■ What to do ■
Once you reach the line with "969x670 pixels.", copy it and every line after it exactly, up to the end of the data. Omit the pictures.

::: Task material :::

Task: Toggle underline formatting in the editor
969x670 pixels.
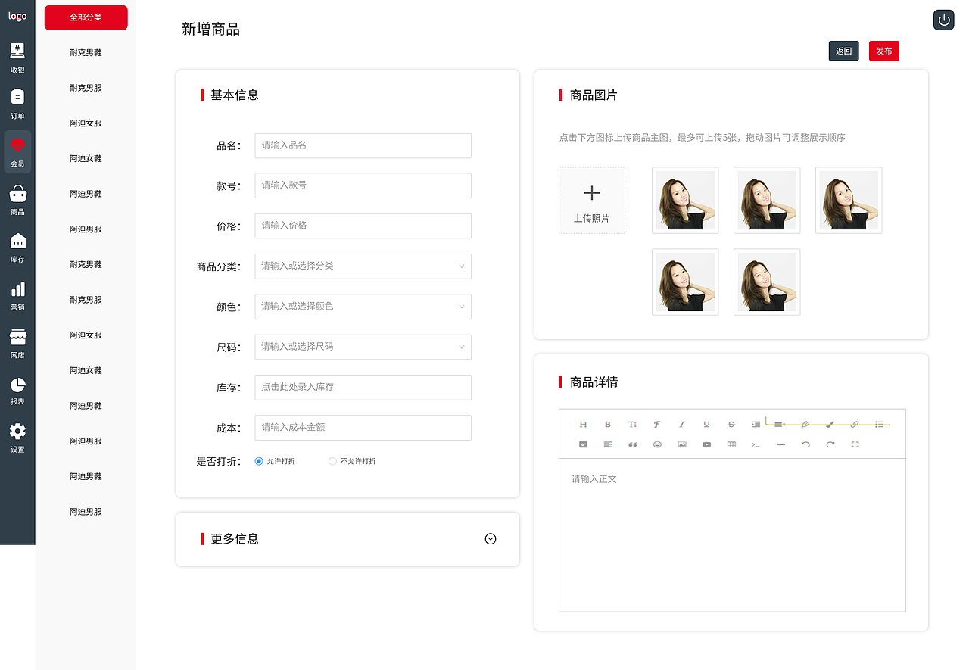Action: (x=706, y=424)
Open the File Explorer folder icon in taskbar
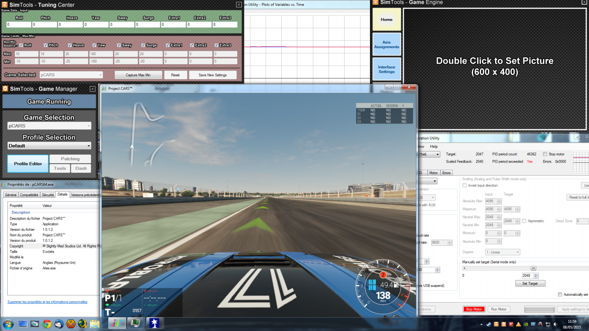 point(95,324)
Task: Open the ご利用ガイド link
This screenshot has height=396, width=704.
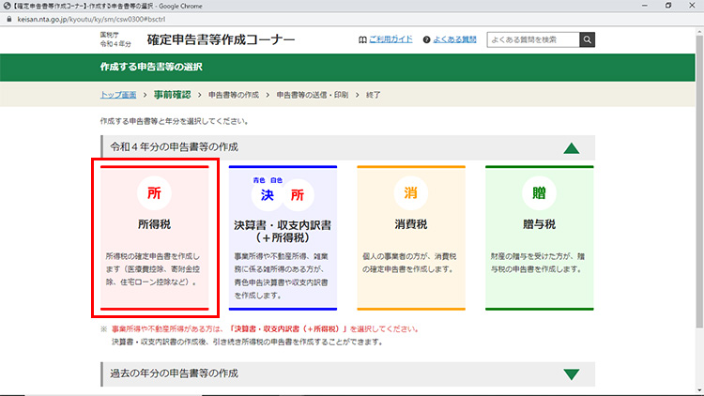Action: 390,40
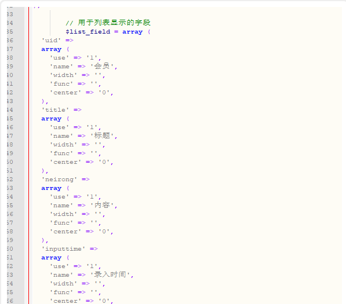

:::

■ The completed task ■
969x670 pixels.
Action: (x=706, y=424)
Open the File Explorer folder icon in taskbar
 point(95,324)
Task: Open the ご利用ガイド link
This screenshot has height=396, width=704.
Action: 390,40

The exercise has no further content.